Task to complete: Copy, in full, each line of the material that holds the word "computer".
___ Data to use ___
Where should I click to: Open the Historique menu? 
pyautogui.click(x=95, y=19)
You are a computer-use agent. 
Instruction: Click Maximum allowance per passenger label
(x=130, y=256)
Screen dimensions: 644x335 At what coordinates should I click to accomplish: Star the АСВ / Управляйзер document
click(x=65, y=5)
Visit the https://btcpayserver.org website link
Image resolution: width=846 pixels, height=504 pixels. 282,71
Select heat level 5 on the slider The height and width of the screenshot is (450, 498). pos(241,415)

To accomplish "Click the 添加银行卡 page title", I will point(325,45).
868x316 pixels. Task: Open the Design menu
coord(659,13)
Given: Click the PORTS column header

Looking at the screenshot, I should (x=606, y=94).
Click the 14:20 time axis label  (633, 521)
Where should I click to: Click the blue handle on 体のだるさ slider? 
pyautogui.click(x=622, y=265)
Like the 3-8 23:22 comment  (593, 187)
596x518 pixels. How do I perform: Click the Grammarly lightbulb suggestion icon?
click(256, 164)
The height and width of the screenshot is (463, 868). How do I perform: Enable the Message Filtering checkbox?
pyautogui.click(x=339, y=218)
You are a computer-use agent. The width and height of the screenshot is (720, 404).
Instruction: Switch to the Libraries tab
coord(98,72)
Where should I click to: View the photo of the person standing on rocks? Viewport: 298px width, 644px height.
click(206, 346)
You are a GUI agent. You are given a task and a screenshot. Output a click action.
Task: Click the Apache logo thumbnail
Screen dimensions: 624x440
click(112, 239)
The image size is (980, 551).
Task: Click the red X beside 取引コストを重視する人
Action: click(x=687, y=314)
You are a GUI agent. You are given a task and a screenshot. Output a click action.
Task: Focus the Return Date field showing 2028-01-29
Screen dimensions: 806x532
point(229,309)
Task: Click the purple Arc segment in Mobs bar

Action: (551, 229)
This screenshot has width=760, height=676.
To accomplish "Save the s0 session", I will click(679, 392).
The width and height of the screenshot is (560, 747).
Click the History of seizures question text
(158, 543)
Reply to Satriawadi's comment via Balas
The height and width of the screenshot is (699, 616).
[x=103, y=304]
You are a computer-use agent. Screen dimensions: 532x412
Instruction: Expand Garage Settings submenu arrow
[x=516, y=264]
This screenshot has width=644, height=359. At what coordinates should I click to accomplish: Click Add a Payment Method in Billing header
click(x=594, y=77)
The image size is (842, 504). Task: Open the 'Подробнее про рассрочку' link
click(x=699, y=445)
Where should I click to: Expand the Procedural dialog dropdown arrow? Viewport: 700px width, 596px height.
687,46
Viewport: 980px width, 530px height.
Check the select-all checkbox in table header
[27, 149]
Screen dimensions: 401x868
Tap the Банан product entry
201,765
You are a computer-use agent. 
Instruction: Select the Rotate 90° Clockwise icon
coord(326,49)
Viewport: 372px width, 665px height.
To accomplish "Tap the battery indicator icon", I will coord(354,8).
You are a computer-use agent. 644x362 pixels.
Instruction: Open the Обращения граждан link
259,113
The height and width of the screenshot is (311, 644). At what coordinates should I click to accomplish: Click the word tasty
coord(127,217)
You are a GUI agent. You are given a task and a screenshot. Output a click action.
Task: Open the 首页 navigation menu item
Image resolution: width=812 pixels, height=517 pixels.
___
Reply to the exercise:
You are a computer-use agent. 
You are a computer-use agent. The width and height of the screenshot is (720, 404).
You are a computer-use agent. Screen dimensions: 532x412
You are a computer-use agent. 
You are a computer-use agent. 644x362 pixels.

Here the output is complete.